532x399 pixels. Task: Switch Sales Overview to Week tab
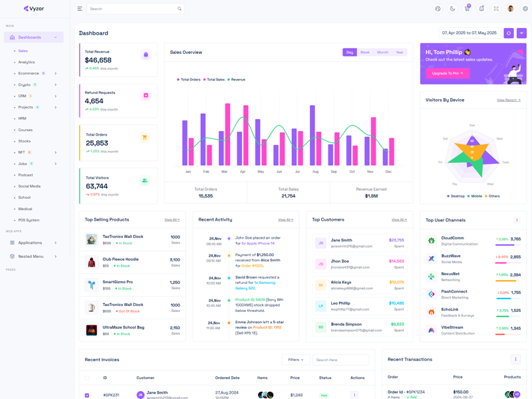[365, 52]

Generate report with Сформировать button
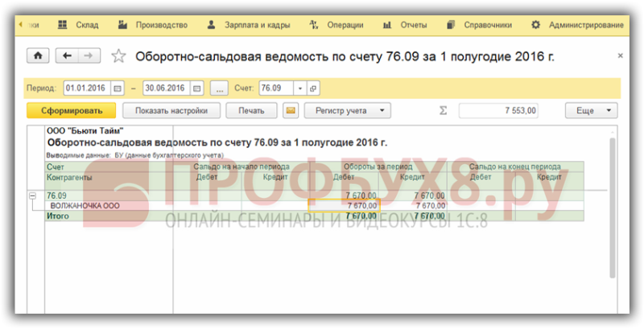point(72,110)
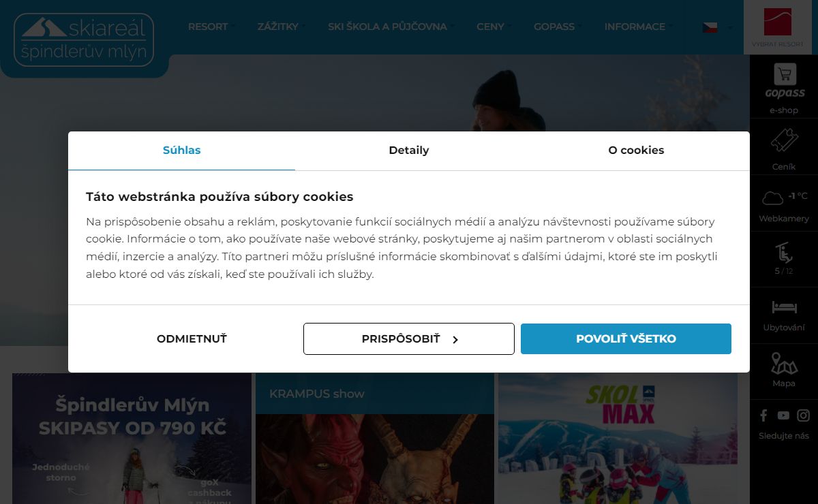Expand the Czech flag language dropdown

(x=718, y=27)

§

→ **Goal of the exercise**:
All of the records need repeating exactly, except for the pictures.

→ **Your solution**:
532x399 pixels. Task: Switch Sales Overview to Week tab
[365, 52]

Generate report with Сформировать button
point(72,110)
Expand the Czech flag language dropdown

(x=718, y=27)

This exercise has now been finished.